Valuations & Multiples
Enterprise value and EV/EBITDA multiples use publicly available market data. Private cleaning company multiple ranges are sourced from M&A advisory reports and disclosed transaction terms. Multiples are point-in-time estimates.
Disclaimer: The Level Market Monitor is for educational and informational purposes only. Level is not a registered investment advisor, broker-dealer, or valuation firm. The information presented does not constitute investment advice, financial advice, or a recommendation to buy or sell securities. All forward-looking statements reflect company guidance and public analyst estimates, not Level projections. Past performance does not guarantee future results.
SEC Filings Referenced
- ABM — FY2025 10-K (filed Dec 2025); FY2025 earnings release (Dec 17, 2025)
- CTAS — FY2025 10-K (filed Jul 2025); FY2025 earnings release (Jul 17, 2025)
- ROL — FY2025 10-K (filed Feb 2026); FY2025 earnings release (Feb 2026)
- HCSG — FY2025 10-K (filed Feb 2026); FY2025 earnings release (Feb 2026)
- ARMK — FY2025 10-K (filed Nov 2025); FY2025 earnings release (Nov 11, 2025)
Frequently Asked Questions
Why should a $3M cleaning company care about companies doing $10B in revenue?
Because these companies set the valuation framework for the entire industry. When a PE firm evaluates your cleaning business, they start with public company multiples as the ceiling, then adjust down for size, risk, and reporting quality. Cintas at 31x and ABM at 8.5x show you the range — and what drives the gap. Understanding that range helps you price your exit and know what to work toward.
What EBITDA multiple can a private cleaning company realistically expect?
Under $3M revenue: 3-5x EBITDA. $3-10M: 4-7x. $10-50M: 6-9x. $50M+ platforms: 8-12x+. The biggest drivers are contract retention rate, labor cost as a percentage of revenue, customer concentration, and whether you have multi-year contracts or month-to-month agreements. A $5M cleaning company with 93% retention, multi-year contracts, and 15%+ EBITDA margins can command the top of its range.
Why do Cintas and Rollins trade at 30x+ when ABM trades at 8x?
Recurring revenue quality. Cintas retains 95%+ of customers on multi-year contracts. Rollins retains 90%+ of 2.8 million customers. ABM has higher customer churn and thinner margins because their contracts are more competitive and labor-intensive. The market pays for predictability — and penalizes commodity service providers.

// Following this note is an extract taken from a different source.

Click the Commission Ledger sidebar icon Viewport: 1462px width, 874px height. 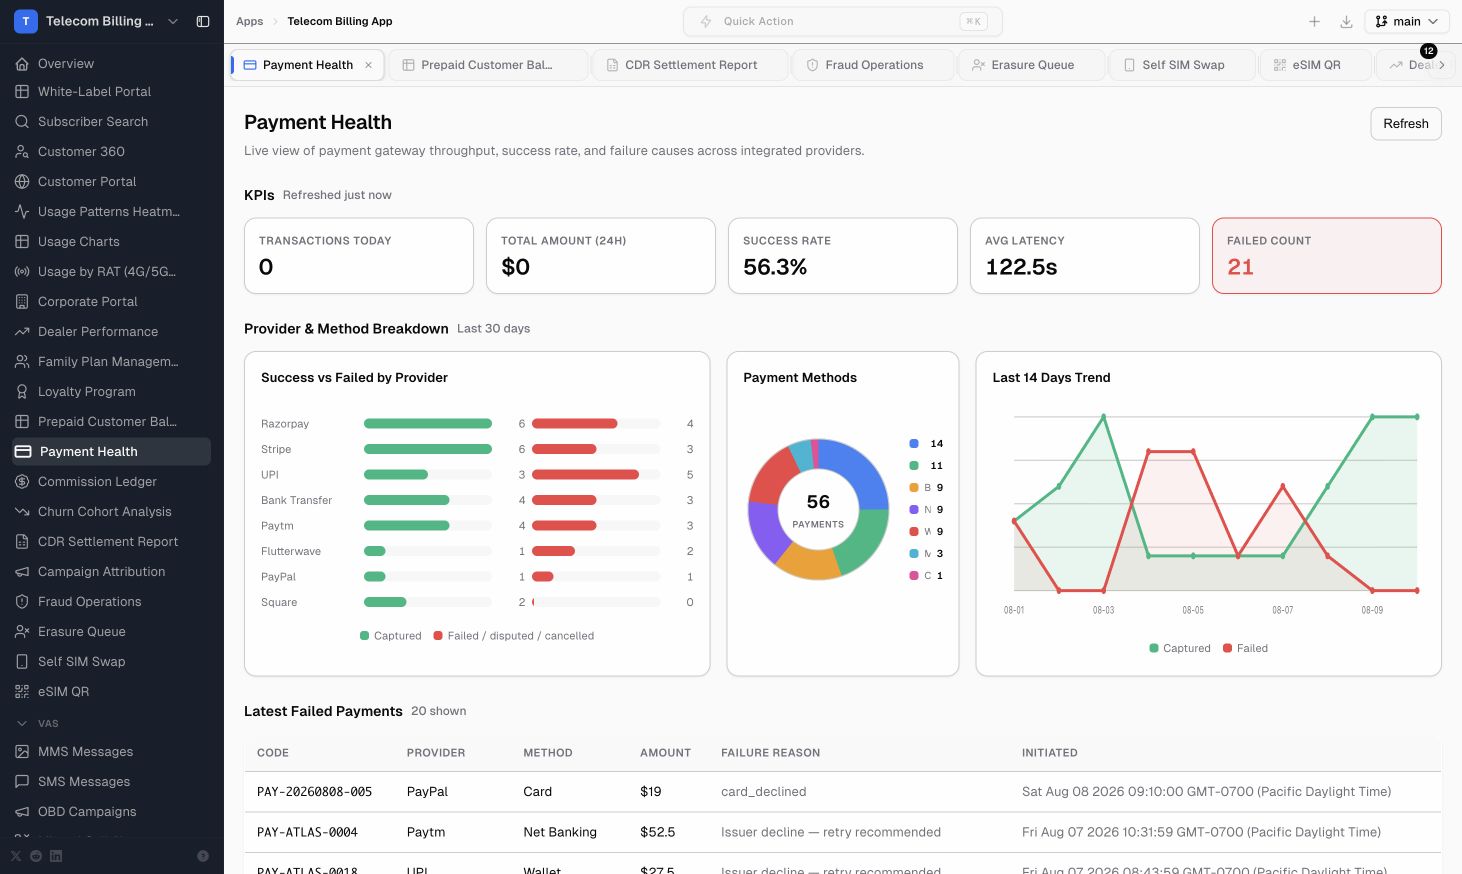(22, 481)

How often is this data updated?
We update the Market Monitor quarterly, after each earnings season. All financial data is sourced directly from SEC filings (10-K and 10-Q) and company earnings releases. Market valuations reflect publicly available data at the time of update.
Is this investment advice?
No. The Level Market Monitor is for educational purposes — helping cleaning and facility services business owners understand the capital markets context around their industry. We are not a registered investment advisor. All financial data is sourced from public filings and is presented as-is.